Founded in 1989, Bangarra Dance Theatre has grown to become Australia’s leading First Nations performing arts company, with more than 130 dancers performing to rapturous receptions in 60+ cities around the world. 

The Committee for Sydney’s Global Sydney Award, supported by ISPT, celebrates those who put Sydney front and centre on the world stage.

Letitia Hope, Partnerships Specialist at ISPT, said: “ISPT is thrilled to sponsor the Global Sydney Award, which celebrates the people and companies who elevate Sydney on the world stage and showcase it as the vibrant, enriching cultural hub we know it to be. 

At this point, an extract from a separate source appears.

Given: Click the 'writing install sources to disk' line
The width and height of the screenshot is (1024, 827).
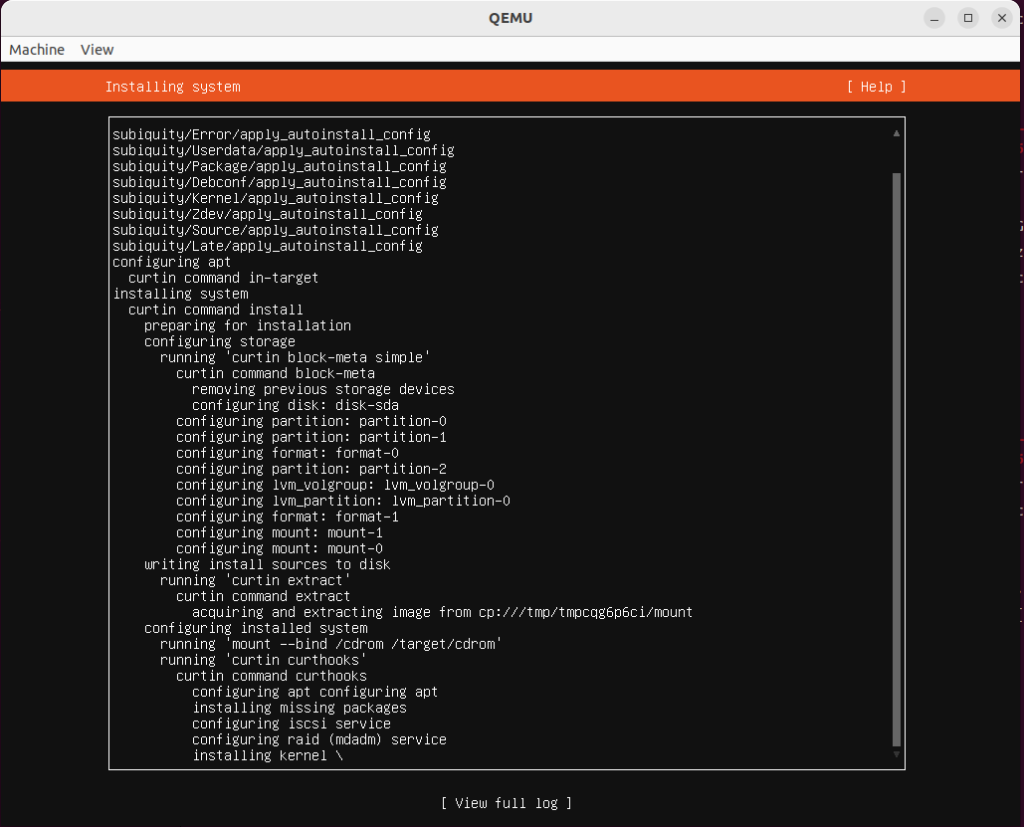Looking at the screenshot, I should (x=267, y=565).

“This year’s winner, Stephen Page, is a visionary and a storyteller whose expression of culture through dance is a force to be reckoned with. We extend our heartfelt congratulations to Stephen for sharing stories of First Nations people and touching audiences all around the world.”

Born in Brisbane, Stephen is a descendant of the Nunukul people and the Munaldjali clan of the Yugambeh Nation from southeast Queensland. He has led Bangarra for more than 30 years, choreographing over 25 works for the company, including the Helpmann award-winning Bennelong.

He directed or choreographed work for the 2000 Sydney Olympic Games, 1996 Atlanta Olympic Games, 2018 Gold Coast Commonwealth Games, as well as Sydney Dance Company, Sydney Theatre Company, Opera Australia, the Australian Ballet and others.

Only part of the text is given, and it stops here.